Today was our last chance; the culmination of all our efforts. We waited in tense silence as Pacuyo approached the remodified trap. After what felt like hours, he finally lunged for the meat. The noose gently fell across his claws. “Pull!” I yelled, and the rope tightened.
 
Alex shinnied up to the nest and grabbed the puzzled bird, wrapping his lethal claws in bandages and taping his beak. He then clipped Pacuyo to his climbing harness and scrambled back down.
 
The team leapt into action, taking data and preparing the GPS ‘backpack’ the chick was to wear. After just 20 minutes, Pacuyo was on his way back to the nest. I climbed up with Alex to record the release, and we carefully unwrapped his feet and beak, and returned his coveted sloth.

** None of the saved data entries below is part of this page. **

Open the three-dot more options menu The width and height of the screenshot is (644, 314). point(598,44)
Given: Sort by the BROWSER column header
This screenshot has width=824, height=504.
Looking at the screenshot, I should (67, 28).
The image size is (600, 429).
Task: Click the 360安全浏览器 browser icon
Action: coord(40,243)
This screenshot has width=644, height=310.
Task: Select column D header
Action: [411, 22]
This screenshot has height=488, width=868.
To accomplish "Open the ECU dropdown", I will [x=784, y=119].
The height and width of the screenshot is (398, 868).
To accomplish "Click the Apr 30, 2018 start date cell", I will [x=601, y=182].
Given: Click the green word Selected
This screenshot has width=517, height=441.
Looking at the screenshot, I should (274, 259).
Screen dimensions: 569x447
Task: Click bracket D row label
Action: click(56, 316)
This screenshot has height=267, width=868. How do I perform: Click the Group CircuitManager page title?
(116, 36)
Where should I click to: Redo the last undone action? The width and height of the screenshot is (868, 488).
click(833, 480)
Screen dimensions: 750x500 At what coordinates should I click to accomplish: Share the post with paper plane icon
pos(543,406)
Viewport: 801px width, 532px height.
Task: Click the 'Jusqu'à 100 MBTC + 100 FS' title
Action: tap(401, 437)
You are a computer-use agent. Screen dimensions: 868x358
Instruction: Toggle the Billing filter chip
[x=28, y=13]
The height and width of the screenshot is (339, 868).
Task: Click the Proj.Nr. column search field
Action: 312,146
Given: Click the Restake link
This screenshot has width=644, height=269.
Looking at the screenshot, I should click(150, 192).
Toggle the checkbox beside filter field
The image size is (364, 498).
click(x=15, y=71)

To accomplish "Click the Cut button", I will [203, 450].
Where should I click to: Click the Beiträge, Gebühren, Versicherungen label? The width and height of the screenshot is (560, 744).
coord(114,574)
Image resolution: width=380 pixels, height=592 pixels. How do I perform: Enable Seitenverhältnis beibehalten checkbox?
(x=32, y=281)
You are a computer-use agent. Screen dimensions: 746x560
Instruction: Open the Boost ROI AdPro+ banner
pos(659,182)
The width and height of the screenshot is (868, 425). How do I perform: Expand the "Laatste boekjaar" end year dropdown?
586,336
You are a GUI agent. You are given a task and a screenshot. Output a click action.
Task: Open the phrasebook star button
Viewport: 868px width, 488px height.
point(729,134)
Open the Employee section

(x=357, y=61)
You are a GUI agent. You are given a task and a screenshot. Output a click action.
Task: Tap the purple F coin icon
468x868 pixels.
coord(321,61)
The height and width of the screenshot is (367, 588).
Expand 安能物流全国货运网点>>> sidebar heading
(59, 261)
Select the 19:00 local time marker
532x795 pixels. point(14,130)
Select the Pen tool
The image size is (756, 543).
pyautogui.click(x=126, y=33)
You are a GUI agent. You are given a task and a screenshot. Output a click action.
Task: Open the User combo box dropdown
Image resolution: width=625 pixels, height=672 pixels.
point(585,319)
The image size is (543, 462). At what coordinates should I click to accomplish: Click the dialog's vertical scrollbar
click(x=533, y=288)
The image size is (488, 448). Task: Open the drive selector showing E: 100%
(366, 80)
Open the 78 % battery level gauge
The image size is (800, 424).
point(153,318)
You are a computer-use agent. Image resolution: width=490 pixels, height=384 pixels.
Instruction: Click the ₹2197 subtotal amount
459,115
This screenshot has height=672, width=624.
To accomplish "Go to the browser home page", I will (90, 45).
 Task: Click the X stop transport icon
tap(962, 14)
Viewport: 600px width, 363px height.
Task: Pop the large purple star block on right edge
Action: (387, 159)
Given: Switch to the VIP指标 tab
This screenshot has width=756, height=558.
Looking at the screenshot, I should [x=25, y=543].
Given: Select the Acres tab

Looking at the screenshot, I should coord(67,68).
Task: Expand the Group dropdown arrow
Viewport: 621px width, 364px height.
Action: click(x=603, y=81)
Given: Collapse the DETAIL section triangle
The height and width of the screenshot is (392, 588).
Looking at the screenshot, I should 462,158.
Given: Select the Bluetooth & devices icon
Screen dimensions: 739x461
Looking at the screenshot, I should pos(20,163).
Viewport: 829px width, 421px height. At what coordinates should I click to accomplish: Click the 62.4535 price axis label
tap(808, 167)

The youngster accepted the meal with unexpected ease, so we sat and watched him, the sun warm on our backs.
 
Satisfied that all was well, we headed back to Quito, Ecuador’s capital – only to be greeted by the heartbreaking news that the transmitter had failed due to a technical malfunction. All that hard work had been for nothing!
 
If at first you don’t succeed…
 
Nonetheless, 10 months later, we were back. The local Cofán Indians had found and been monitoring a second harpy chick. It was a seven-month-old female on the verge of fledging – the timing was perfect. We observed her for several days, then planned our operation.
 
This was to be a direct capture. Though she was already as big as an adult male (females grow larger than males), Alex would climb to the nest, grab her and bring her down. And so on day 5, ‘Masakay’ was landed. As with Pacuyo, her measurements were taken and a GPS fitted, then she was returned to her nest. We stayed for a few days to ensure that both Masakay and her parents were unfazed by her new accessory.
 
This time, the GPS did not fail us. It’s 16 months later, and the device is still working well. Masakay has so far strayed no further than 300 metres from her nest, but we’re expecting a big move soon, as she sets off to find her own territory in the rainforest – unwittingly helping in the conservation of her entire species as she goes.